(Assignment):
Every line with the string "width" must be copied from the entries below.

Stored items:
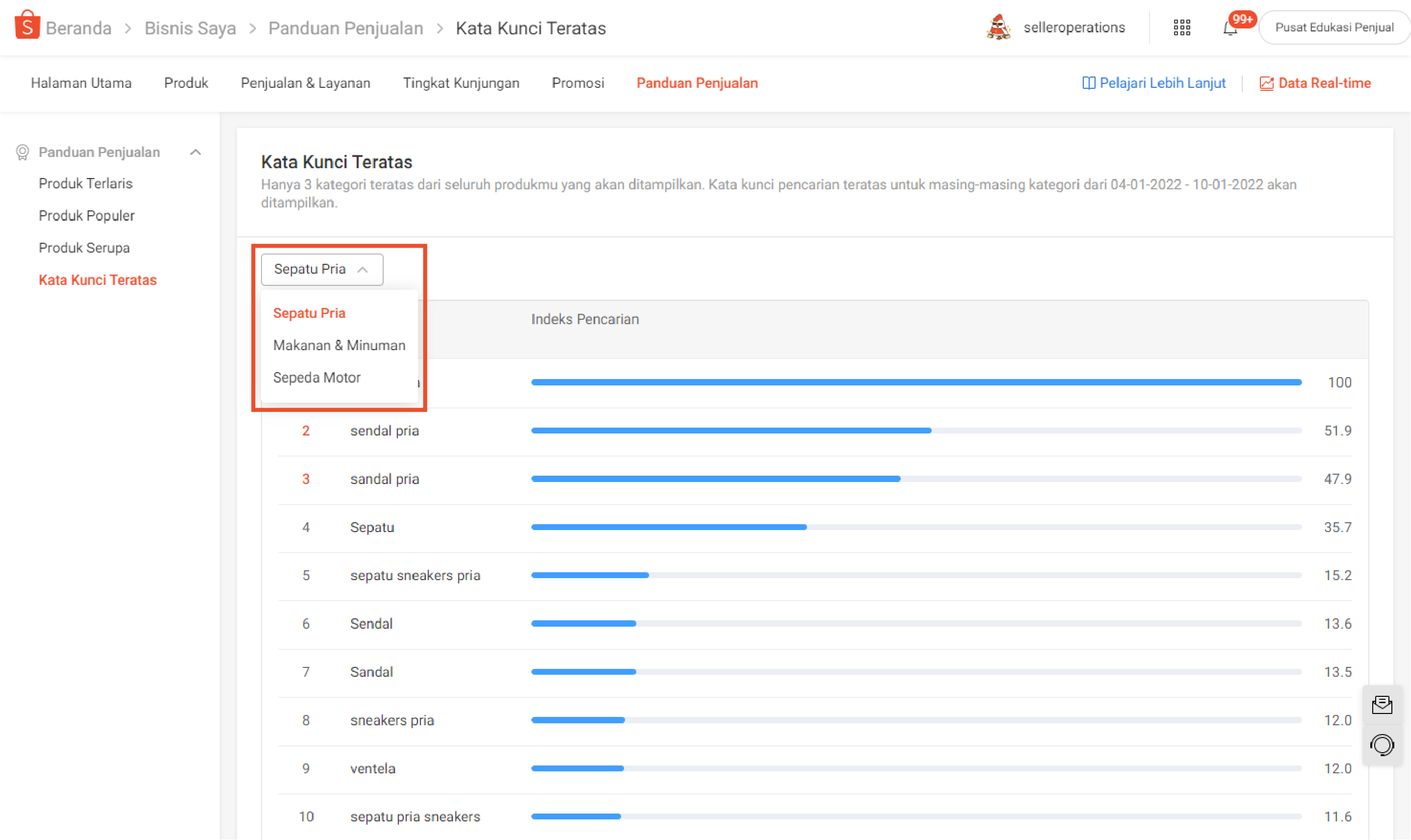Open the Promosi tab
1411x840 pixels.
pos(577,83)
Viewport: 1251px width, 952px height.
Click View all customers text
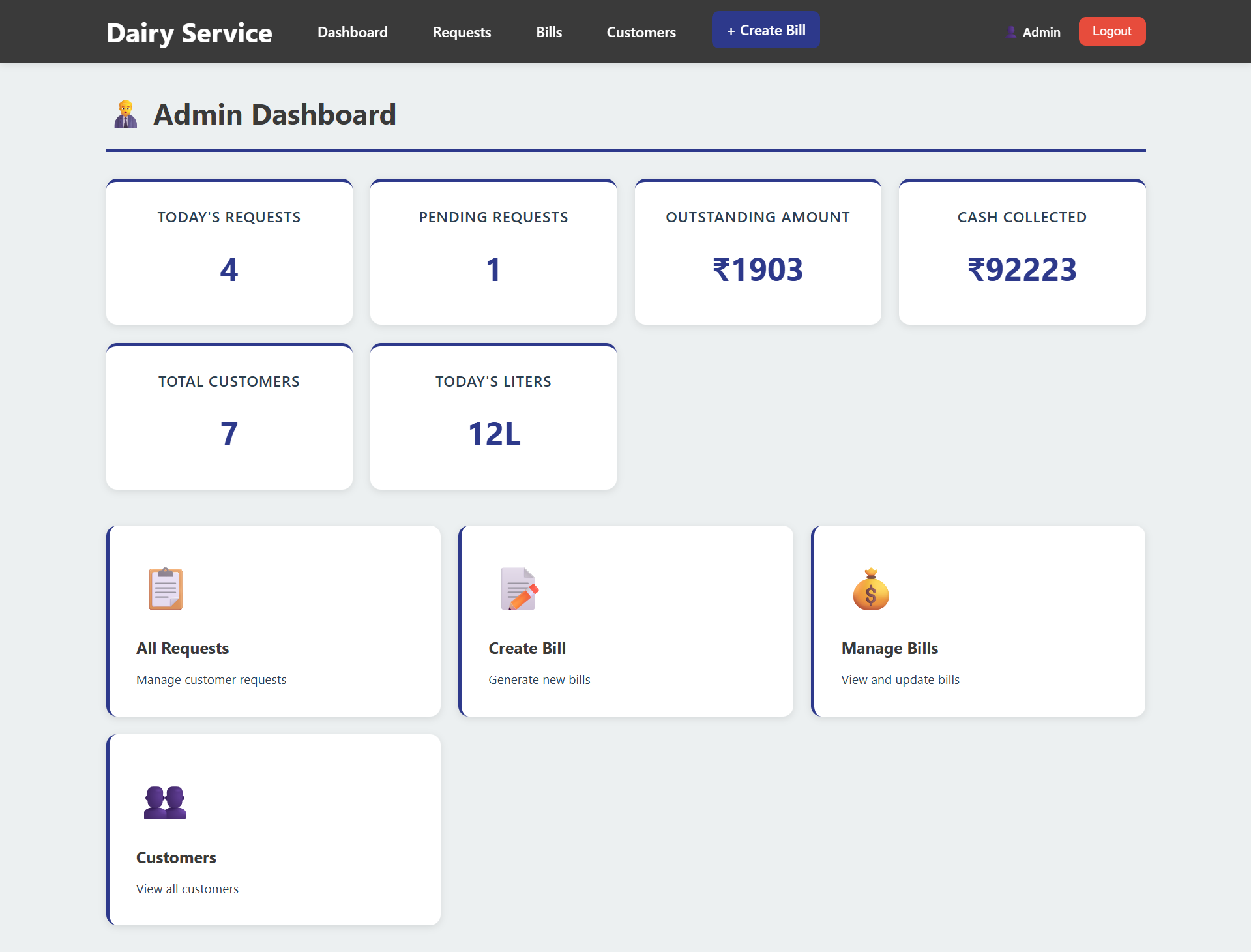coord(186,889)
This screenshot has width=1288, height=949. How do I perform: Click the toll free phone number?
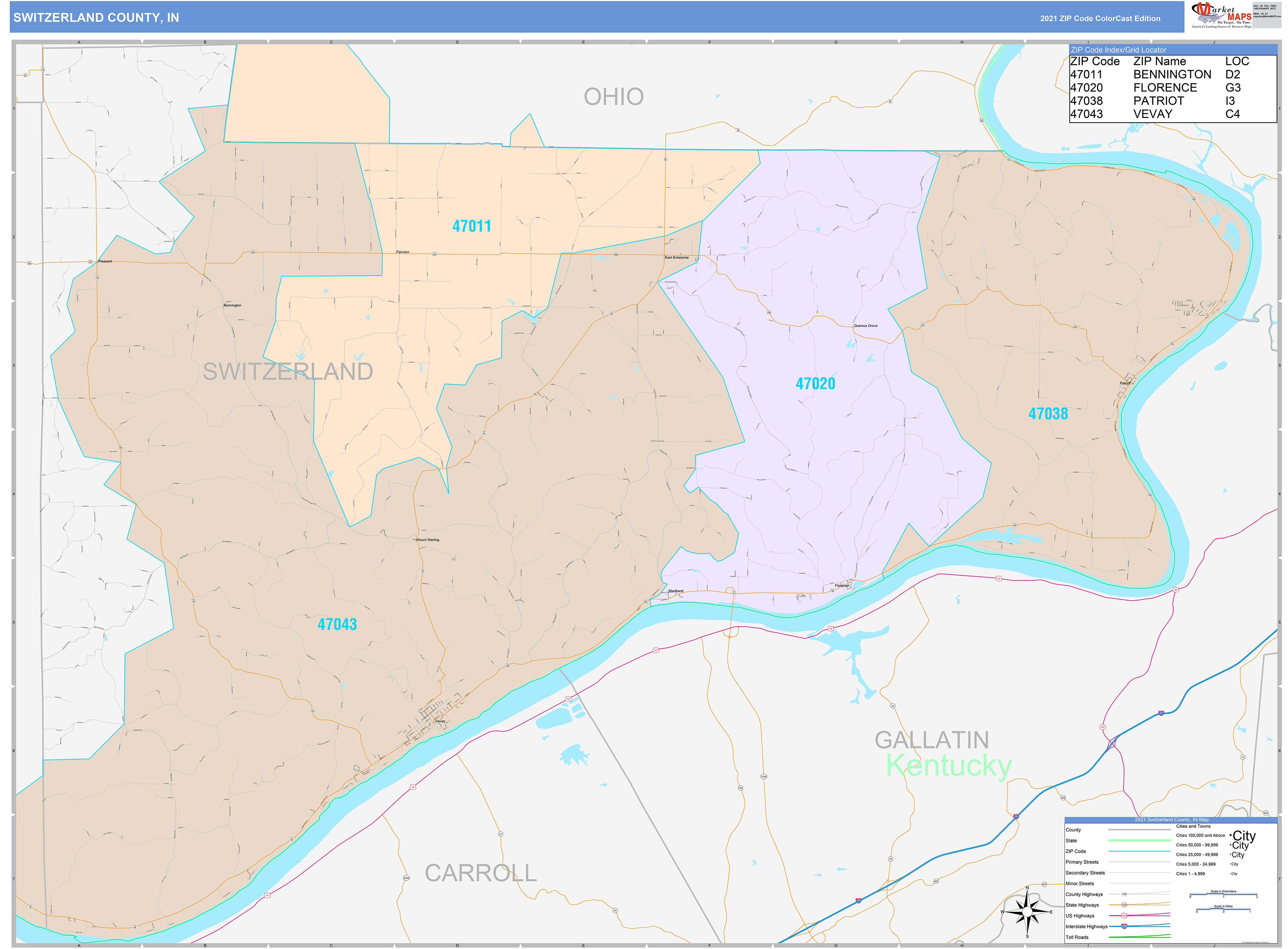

(Expected answer):
Viewport: 1251px width, 952px height.
This screenshot has width=1288, height=949. How do I perform: Click the toll free phone number?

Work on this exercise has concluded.